The researchers tracked children through the first five years of their lives, looking at a battery of tests for IQ and behavior. They found that children of mothers who had high PBDE levels during their second trimester showed cognition deficits when the children were five years old as well as higher rates of hyperactivity at ages two to five. If the mother’s blood had a 10-fold increase in PBDEs, the average five-year-old had about a four-point IQ deficit. “A four-point IQ difference in an individual child may not be perceivable in…ordinary life. However, in a population, if many children are affected, the social and economic impact can be huge due to the shift of IQ distribution and productivity,” says lead author Aimin Chen, an assistant professor of environmental health at the University of Cincinnati College of Medicine. The findings, based on women and children from Cincinnati, will be presented May 6 at the annual meeting of the Pediatric Academic Societies in Washington, D.C. The unpublished results have been submitted to a peer-reviewed journal, but the paper has not yet been accepted.
I also read that the, “U.S. fails to follow suit as global community agrees to eliminate flame retardant chemical,” in another report published yesterday by the Center for International Environmental Law.
From this report:
More than 160 countries attending the 6th Conference of Parties to the Stockholm Convention on Persistent Organic Pollutants (POPs) have agreed to phase out hexabromocyclododecane (HBCD or HBCDD)—a highly toxic brominated flame retardant.

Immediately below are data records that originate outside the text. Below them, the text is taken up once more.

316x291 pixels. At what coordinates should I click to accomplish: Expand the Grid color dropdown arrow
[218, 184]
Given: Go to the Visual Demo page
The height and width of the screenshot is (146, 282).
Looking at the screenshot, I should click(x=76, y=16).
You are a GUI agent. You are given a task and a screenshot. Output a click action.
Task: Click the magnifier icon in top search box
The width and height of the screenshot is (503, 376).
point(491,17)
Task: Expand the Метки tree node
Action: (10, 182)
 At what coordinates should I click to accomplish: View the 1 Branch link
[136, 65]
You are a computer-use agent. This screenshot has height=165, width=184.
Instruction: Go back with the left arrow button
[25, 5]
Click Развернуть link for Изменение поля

HBCD is widely used in building insulation, upholstery and electronics around the world. The chemical has severe adverse effects on the development of children, linked to its ability to interfere with the normal functioning of hormone systems. After decades of use, HBCD is now ubiquitous in the global environment due to its slow rate of degradation, ability to travel in wind and water, and accumulation in living organisms—including traditional food sources.

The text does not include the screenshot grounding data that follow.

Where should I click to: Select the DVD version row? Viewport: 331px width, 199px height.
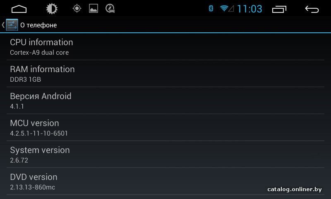point(166,182)
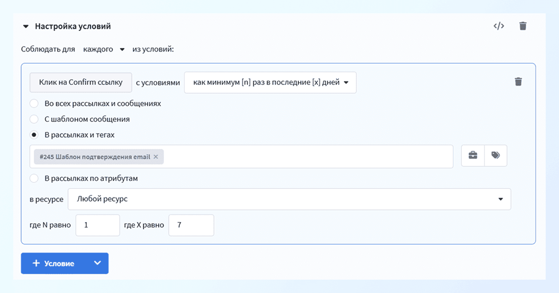Open the code view icon
This screenshot has height=293, width=559.
coord(499,26)
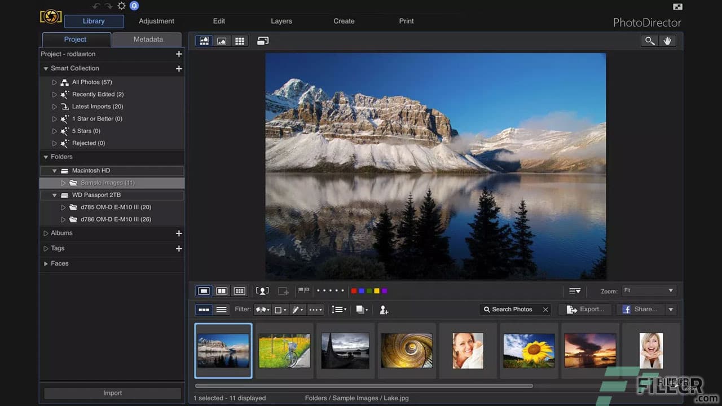
Task: Open the Zoom Fit dropdown
Action: (x=649, y=291)
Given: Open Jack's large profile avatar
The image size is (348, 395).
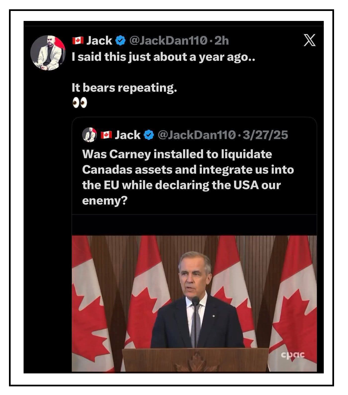Looking at the screenshot, I should point(48,52).
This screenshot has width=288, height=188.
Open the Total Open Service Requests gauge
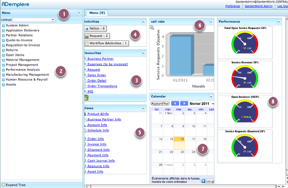(245, 42)
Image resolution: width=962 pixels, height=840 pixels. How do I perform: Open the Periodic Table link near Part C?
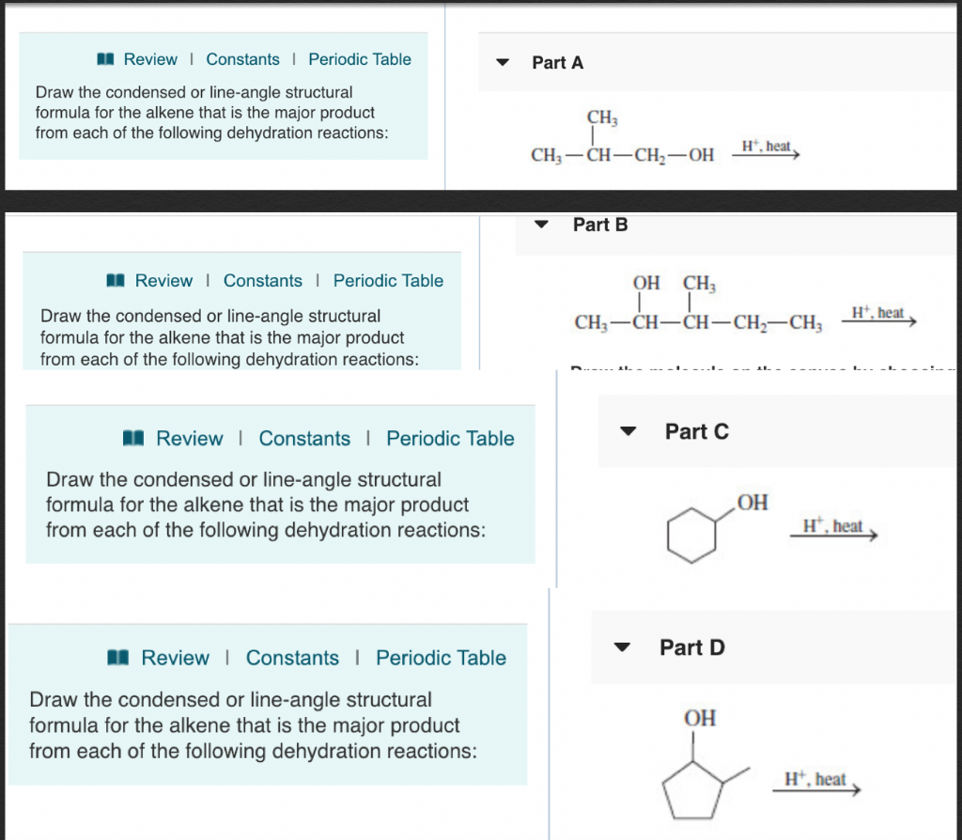click(x=450, y=438)
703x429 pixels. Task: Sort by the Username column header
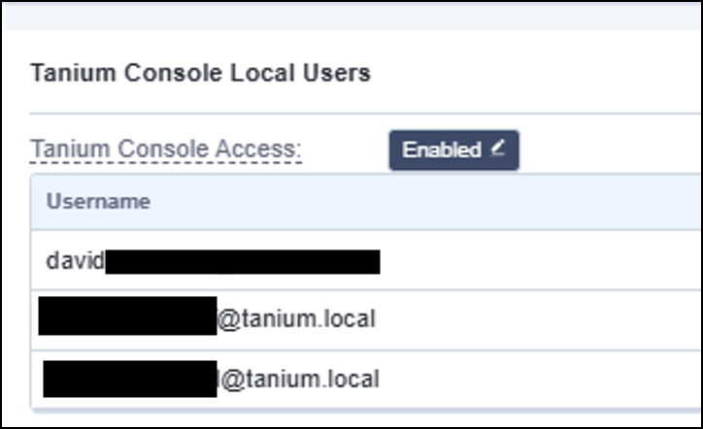pos(98,202)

Unfortunately, the parties’ decision allows for the continued use of HBCD in building insulation materials for at least five years. This exemption will lead to continued exposure to this hazardous chemical.

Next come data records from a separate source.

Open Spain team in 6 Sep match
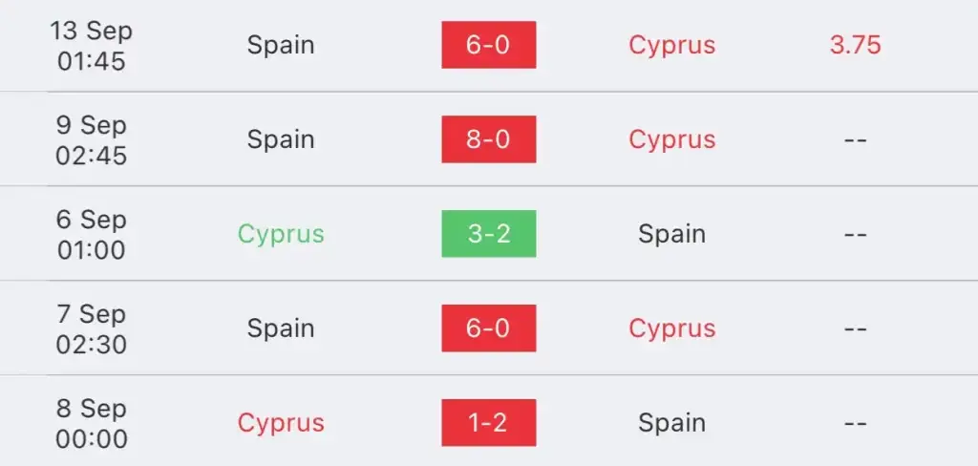 coord(671,235)
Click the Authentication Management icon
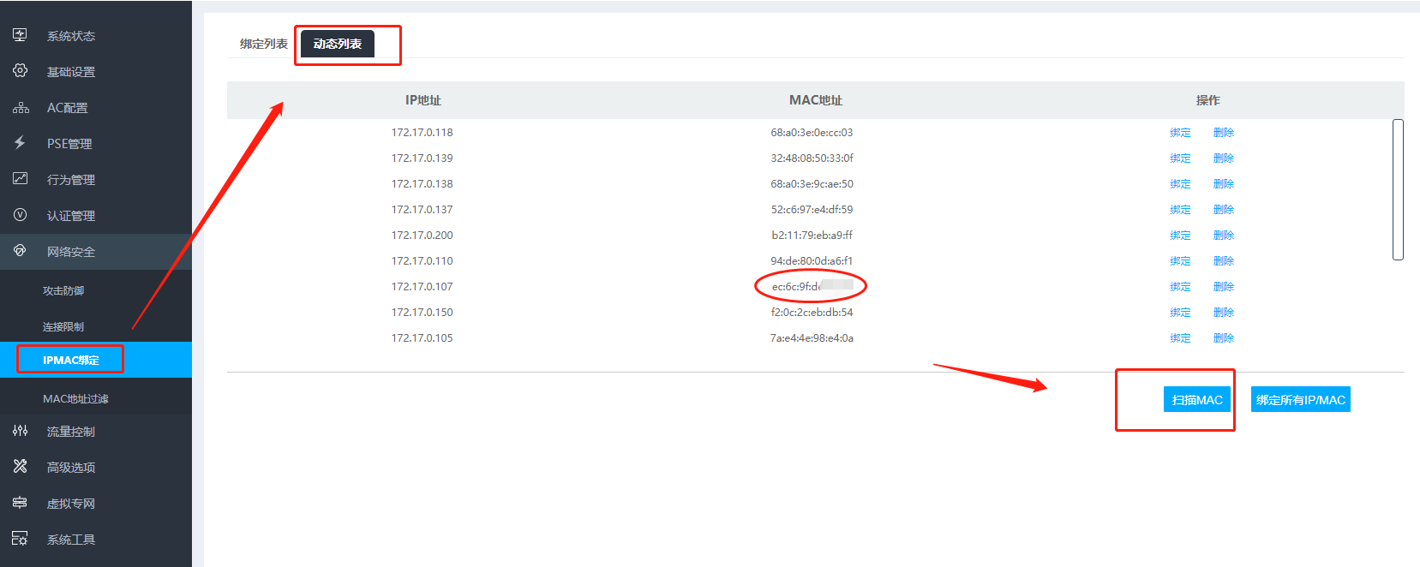 click(x=20, y=215)
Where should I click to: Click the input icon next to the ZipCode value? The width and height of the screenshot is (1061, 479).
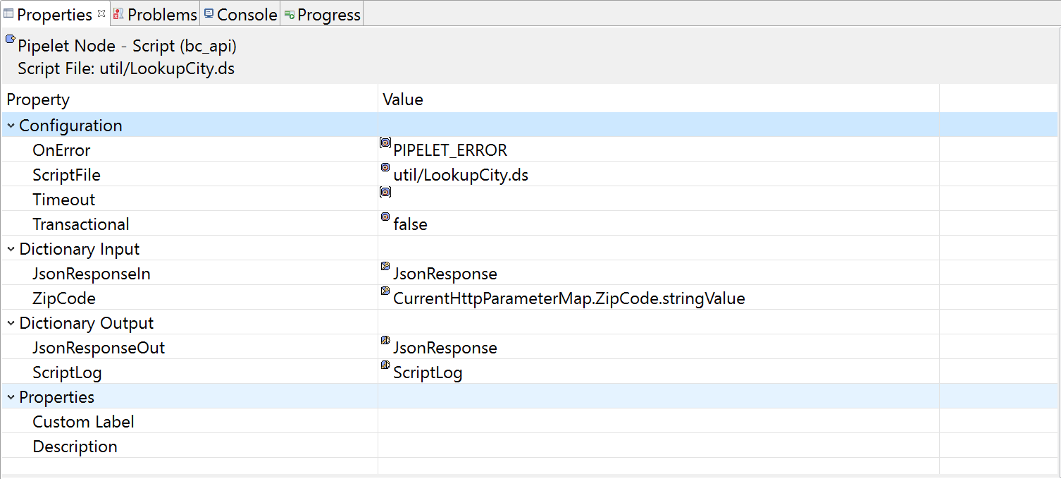pos(385,291)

This chemical becomes the 23 substance scheduled for global elimination under the Stockholm Convention, a global treaty with 179 parties at present.
The U.S. is one of very few countries that are not party to the Stockholm Convention. According to Baskut Tuncak, attorney with the Center for International Environmental Law, “The U.S.’s failure to ratify the Stockholm Convention is sadly due to the inability of lawmakers to take the first step—fixing the nation’s own broken domestic law for chemicals.”
Because lawmakers have repeatedly failed to fix the 1976 U.S. Toxic Substances Control Act (TSCA), the U.S. Environmental Protection Agency (EPA) remains unable to protect people and wildlife from hundreds of hazardous chemicals that remain in widespread use, such as HBCD. While EPA includes HBCD in its list of chemicals of concern, and recently announced new requirements for users of HBCD, the U.S. is unable to ban or phase-out HBCD without changes to TSCA.
The Safe Chemicals Act, recently re-introduced by Sen. Frank Lautenberg (D-NJ) and Sen. Kristen Gillibrand (D-NY) would make necessary changes to TSCA, enabling the U.S. to ratify the Stockholm Convention and re-emerge as a leader in global efforts to improve chemical safety.